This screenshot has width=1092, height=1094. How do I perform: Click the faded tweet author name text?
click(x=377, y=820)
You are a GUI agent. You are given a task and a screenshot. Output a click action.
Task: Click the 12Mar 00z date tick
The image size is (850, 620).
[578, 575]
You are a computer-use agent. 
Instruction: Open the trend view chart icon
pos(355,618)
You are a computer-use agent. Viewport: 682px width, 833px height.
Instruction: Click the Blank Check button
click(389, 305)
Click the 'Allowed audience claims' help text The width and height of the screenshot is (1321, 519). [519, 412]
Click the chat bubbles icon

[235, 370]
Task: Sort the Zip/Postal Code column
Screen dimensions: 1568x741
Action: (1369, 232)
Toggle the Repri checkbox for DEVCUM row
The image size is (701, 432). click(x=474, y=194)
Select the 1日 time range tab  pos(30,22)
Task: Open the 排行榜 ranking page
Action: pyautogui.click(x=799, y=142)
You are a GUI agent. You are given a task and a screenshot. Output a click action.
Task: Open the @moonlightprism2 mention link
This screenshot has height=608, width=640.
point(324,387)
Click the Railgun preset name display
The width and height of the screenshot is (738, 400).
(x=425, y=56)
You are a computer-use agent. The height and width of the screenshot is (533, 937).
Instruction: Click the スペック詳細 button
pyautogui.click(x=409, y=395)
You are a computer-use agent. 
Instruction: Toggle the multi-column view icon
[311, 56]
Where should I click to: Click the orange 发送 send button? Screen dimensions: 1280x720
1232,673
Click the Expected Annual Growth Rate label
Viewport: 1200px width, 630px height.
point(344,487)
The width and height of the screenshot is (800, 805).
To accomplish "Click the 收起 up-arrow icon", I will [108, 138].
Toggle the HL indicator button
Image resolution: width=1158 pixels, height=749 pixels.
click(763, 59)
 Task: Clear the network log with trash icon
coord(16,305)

****************

What the task requires:
Retype the data. Keep every word as it stands.

Solution for this exercise:
This screenshot has width=1092, height=1094. How do I perform: Click the faded tweet author name text?
click(x=377, y=820)
You are a GUI agent. You are given a task and a screenshot. Output a click action.
Task: Click the 12Mar 00z date tick
The image size is (850, 620).
[578, 575]
You are a computer-use agent. 
Instruction: Open the trend view chart icon
pos(355,618)
You are a computer-use agent. Viewport: 682px width, 833px height.
Instruction: Click the Blank Check button
click(389, 305)
Click the 'Allowed audience claims' help text The width and height of the screenshot is (1321, 519). [519, 412]
Click the chat bubbles icon

[235, 370]
Task: Sort the Zip/Postal Code column
Screen dimensions: 1568x741
Action: (1369, 232)
Toggle the Repri checkbox for DEVCUM row
The image size is (701, 432). click(x=474, y=194)
Select the 1日 time range tab  pos(30,22)
Task: Open the 排行榜 ranking page
Action: pyautogui.click(x=799, y=142)
You are a GUI agent. You are given a task and a screenshot. Output a click action.
Task: Open the @moonlightprism2 mention link
This screenshot has height=608, width=640.
point(324,387)
Click the Railgun preset name display
The width and height of the screenshot is (738, 400).
(x=425, y=56)
You are a computer-use agent. The height and width of the screenshot is (533, 937).
Instruction: Click the スペック詳細 button
pyautogui.click(x=409, y=395)
You are a computer-use agent. 
Instruction: Toggle the multi-column view icon
[311, 56]
Where should I click to: Click the orange 发送 send button? Screen dimensions: 1280x720
1232,673
Click the Expected Annual Growth Rate label
Viewport: 1200px width, 630px height.
point(344,487)
The width and height of the screenshot is (800, 805).
To accomplish "Click the 收起 up-arrow icon", I will [108, 138].
Toggle the HL indicator button
Image resolution: width=1158 pixels, height=749 pixels.
click(763, 59)
 Task: Clear the network log with trash icon
coord(16,305)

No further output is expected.